Le patron du Quotidien met en garde contre l’instrumentalisation de la justice et appelle à recentrer le débat sur les vraies priorités nationales.
L’arrestation du chroniqueur Badara Gadiaga, placé sous mandat de dépôt ce lundi 14 juillet 2025, continue de susciter une vive polémique au Sénégal. Parmi les voix les plus critiques, celle du journaliste Madiambal Diagne s’est fait entendre. Le patron du journal Le Quotidien a publié un message tranchant sur le réseau social X (ex-Twitter), où il exprime son désaccord avec la tournure judiciaire prise par cette affaire.

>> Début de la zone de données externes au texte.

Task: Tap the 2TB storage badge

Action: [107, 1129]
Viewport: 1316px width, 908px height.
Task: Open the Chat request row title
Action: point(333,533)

« Dommage ! Si Sonko croit que l’emprisonnement de Badara Gadiaga sera l’antidote aux problèmes économiques et sociaux du Sénégal, il se trompe lourdement. Badara en prison ne capacitera pas le PM à trouver des solutions aux problèmes de ce pays. Mais tant va la cruche à l’eau… », a-t-il écrit.

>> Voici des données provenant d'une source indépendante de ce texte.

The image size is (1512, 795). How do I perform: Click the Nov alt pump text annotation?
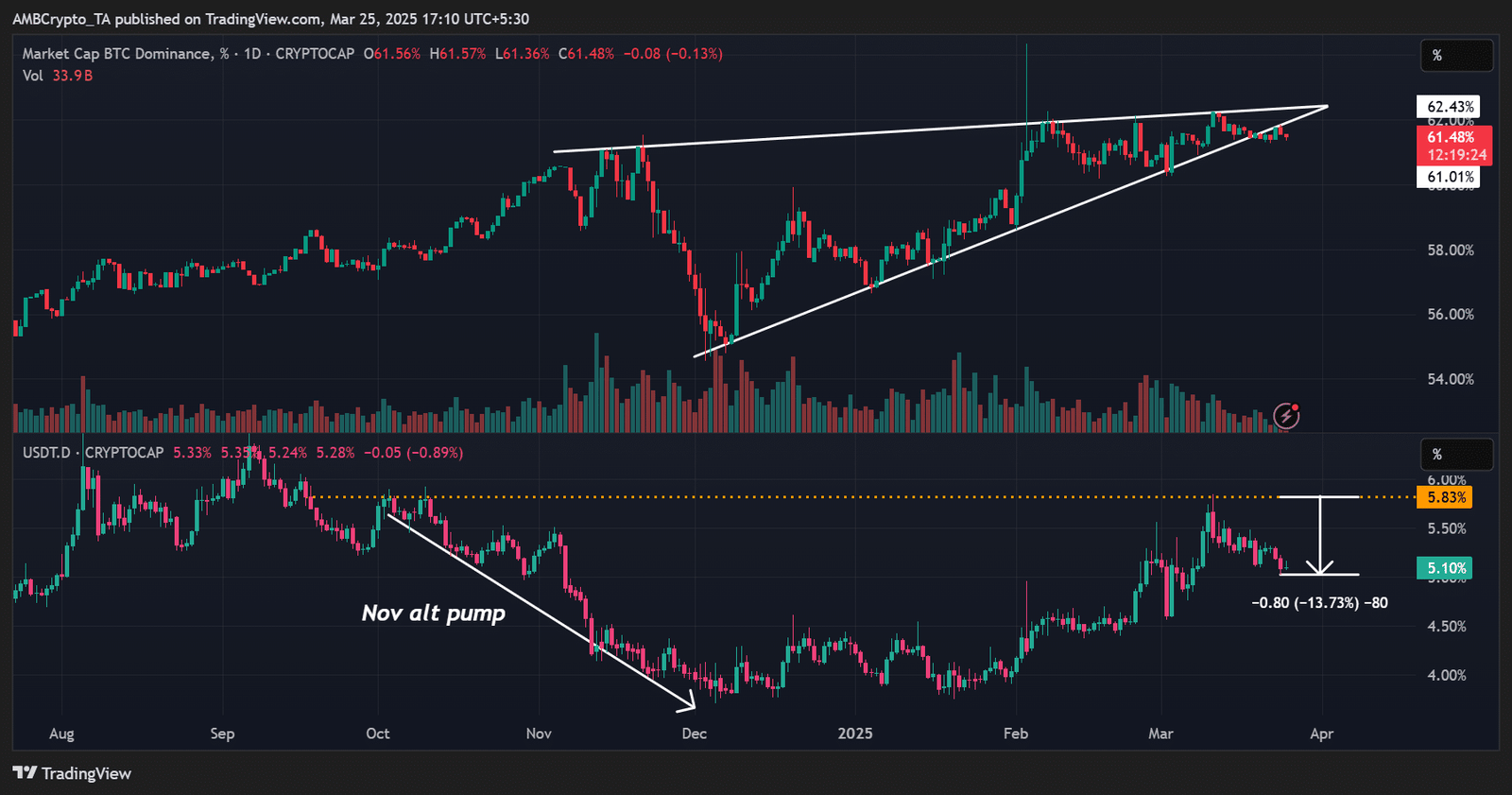coord(434,614)
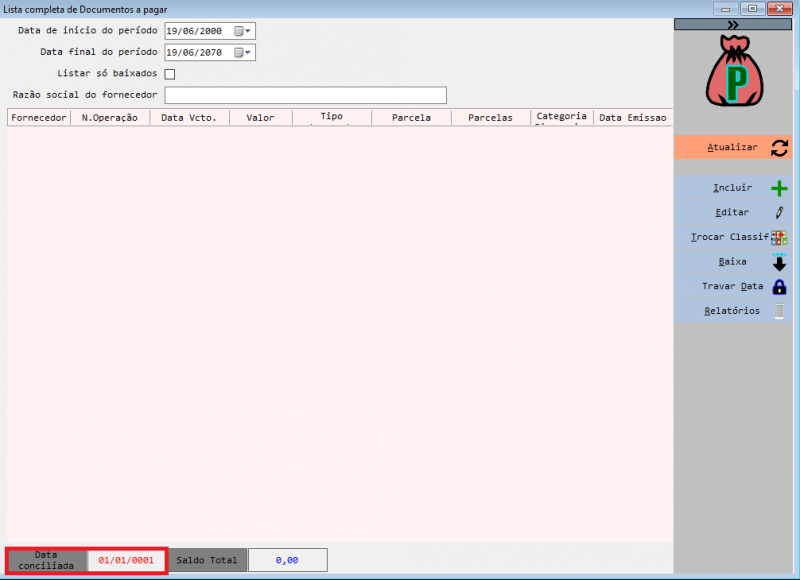
Task: Click the Atualizar refresh arrows icon
Action: 779,148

Par ces mots, Madiambal Diagne dénonce ce qu’il perçoit comme une dérive autoritaire ou, à tout le moins, une stratégie de diversion qui détournerait l’attention de la population des véritables défis auxquels le pays est confronté : chômage endémique, vie chère, accès aux soins, et dégradation du pouvoir d’achat.

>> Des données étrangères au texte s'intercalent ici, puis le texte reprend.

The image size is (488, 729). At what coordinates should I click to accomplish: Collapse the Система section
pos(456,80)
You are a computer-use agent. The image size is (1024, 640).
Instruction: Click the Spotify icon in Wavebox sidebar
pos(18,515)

Ce message ne s’adresse pas seulement aux autorités actuelles, mais aussi à l’opinion publique. En évoquant la métaphore bien connue de la « cruche qui va souvent à l’eau », le journaliste laisse entendre qu’une telle logique répressive pourrait un jour se retourner contre ses auteurs. Il met en garde contre une utilisation politique de la justice, dans un contexte déjà marqué par des tensions entre libertés individuelles et maintien de l’ordre.
Badara Gadiaga, connu pour ses prises de position critiques dans l’émission Jakaarlo sur TFM, est accusé de « réception et sollicitation de dons, de moyens, dans le dessein de troubler l’ordre public et d’attenter à la sécurité de l’État ». Des accusations lourdes qui ont choqué une partie de la société civile et des défenseurs de la liberté d’expression.
Pour ses soutiens, dont Madiambal Diagne, cette arrestation symbolise un climat de plus en plus préoccupant pour les libertés démocratiques au Sénégal. « Emprisonner un journaliste ou un chroniqueur ne fait pas avancer la gouvernance, ni ne résout les urgences sociales », a rappelé un autre confrère, sous couvert d’anonymat.
Depuis l’arrivée au pouvoir du président Bassirou Diomaye Faye et de son Premier ministre Ousmane Sonko, la gestion des voix critiques suscite débat. Si beaucoup saluent la volonté de rupture affichée par le nouveau régime, d’autres s’inquiètent de certaines décisions perçues comme des atteintes à l’État de droit.